Capone’s exploits with the golf clubs are detailed in a new book released by his grand-niece, Dierde Marie Capone – Uncle Al Capone: The Untold Story From Inside His Family.
Despite being just aged seven when Capone died, the author goes to lenghts to say how America’s most famour criminal, who served part of his 11-year tax evasion sentence on Alcatraz Island in San Francisco, just adored Scotland and revealing Capone once made a secret trip to play the just as infamous Old Course.
The books also Capone so much enjoyed golf he bought a set of clubs when in Scotland and had the suppier engrave his initials into the heads.

”He was in love with the game and with Scotland,” says Mrs Capone (72). ”I remember seeing his bag of clubs in the house in Miami where he lived. He told me they’d been made for him in Scotland.”
Capone sailed to Britain under a false identity, and is believed to have played rounds at St Andrews, Turnberry and Muirfield, where he met businessmen and those also on the wrong side of the law exporting alcohol.
Earning $28 million a year in the 1920s by satisfying the illicit demand for alcohol in the US, he slipped out of Chicago to visit Scotland.
Armed with false papers, he sailed for Britain with his personal caddy, a gun-toting thug who doubled as a bodyguard.
While he was in Scotland, hand-picked professionals apparently pocketed large fees for giving him lessons — and, if they recognised their student, keeping their mouths shut.
Mrs Capone, a mother-of-four, said the man who ordered the St Valentine’s Day Massacre in 1929 was sick of gangland life by the time he left jail in 1939.
”Al would tell my grandfather, ‘I’ve got to get out,” she said.
“I’ve been shot, almost poisoned and there’s an offer of $50,000 to any man who kills me’.
”Maybe if he’d taken another trip to Scotland to relax, he’d have lived longer. I could see him buying a home in St Andrews”.

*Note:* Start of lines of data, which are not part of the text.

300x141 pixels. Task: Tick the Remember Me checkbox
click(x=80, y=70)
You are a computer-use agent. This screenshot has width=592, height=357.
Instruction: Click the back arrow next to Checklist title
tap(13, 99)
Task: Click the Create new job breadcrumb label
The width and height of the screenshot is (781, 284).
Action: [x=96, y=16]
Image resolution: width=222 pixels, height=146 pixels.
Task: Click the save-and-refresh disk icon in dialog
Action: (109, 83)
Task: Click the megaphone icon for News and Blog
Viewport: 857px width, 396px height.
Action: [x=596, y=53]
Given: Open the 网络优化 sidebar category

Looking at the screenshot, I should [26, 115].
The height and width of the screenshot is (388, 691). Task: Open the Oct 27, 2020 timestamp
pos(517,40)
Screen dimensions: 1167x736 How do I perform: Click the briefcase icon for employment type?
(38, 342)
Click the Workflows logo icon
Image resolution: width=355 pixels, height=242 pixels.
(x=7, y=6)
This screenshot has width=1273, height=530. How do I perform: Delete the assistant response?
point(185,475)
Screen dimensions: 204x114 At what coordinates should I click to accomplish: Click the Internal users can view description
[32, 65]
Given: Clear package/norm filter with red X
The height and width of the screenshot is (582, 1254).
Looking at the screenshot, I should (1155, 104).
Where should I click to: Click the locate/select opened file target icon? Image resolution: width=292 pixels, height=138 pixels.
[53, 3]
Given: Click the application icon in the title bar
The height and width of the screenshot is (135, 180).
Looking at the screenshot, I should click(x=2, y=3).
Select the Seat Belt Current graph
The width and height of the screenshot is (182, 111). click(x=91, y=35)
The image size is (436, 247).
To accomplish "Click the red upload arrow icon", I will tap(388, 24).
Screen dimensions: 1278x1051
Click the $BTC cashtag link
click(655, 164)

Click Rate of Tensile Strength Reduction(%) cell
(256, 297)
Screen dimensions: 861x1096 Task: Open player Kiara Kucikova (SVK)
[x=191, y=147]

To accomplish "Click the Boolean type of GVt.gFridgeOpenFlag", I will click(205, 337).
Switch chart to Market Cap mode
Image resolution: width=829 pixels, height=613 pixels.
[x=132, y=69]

Capone led a $100million Chicago crime syndicate but his reputation soured with the Saint Valentine’s Day Massacre in the Lincoln Park neighbourhood on Chicago’s North Side. Details of the killing of the seven victims in a garage at 2122 North Clark Street and the extent of Capone’s involvement are widely disputed.
Capone was finally arrested by Federal agent Eliot Ness and his team, The Untouchables, and jailed in 1931 but not for murder but for tax evasion, and his 11-year sentence was one of the largest in US history for such an offence.
He was paroled in 1939, but syphilis caused his mental health to deteriorate.
On January 21st, 1947 and only aged 48, he suffered a stroke. He regained consciousness and started to improve but contracted pneumonia and suffered a fatal cardiac arrest the next day before passing away on January 25, 1947, on Deirdre Marie’s seventh birthday.
He died in his Palm Island, Florida and with his family around him.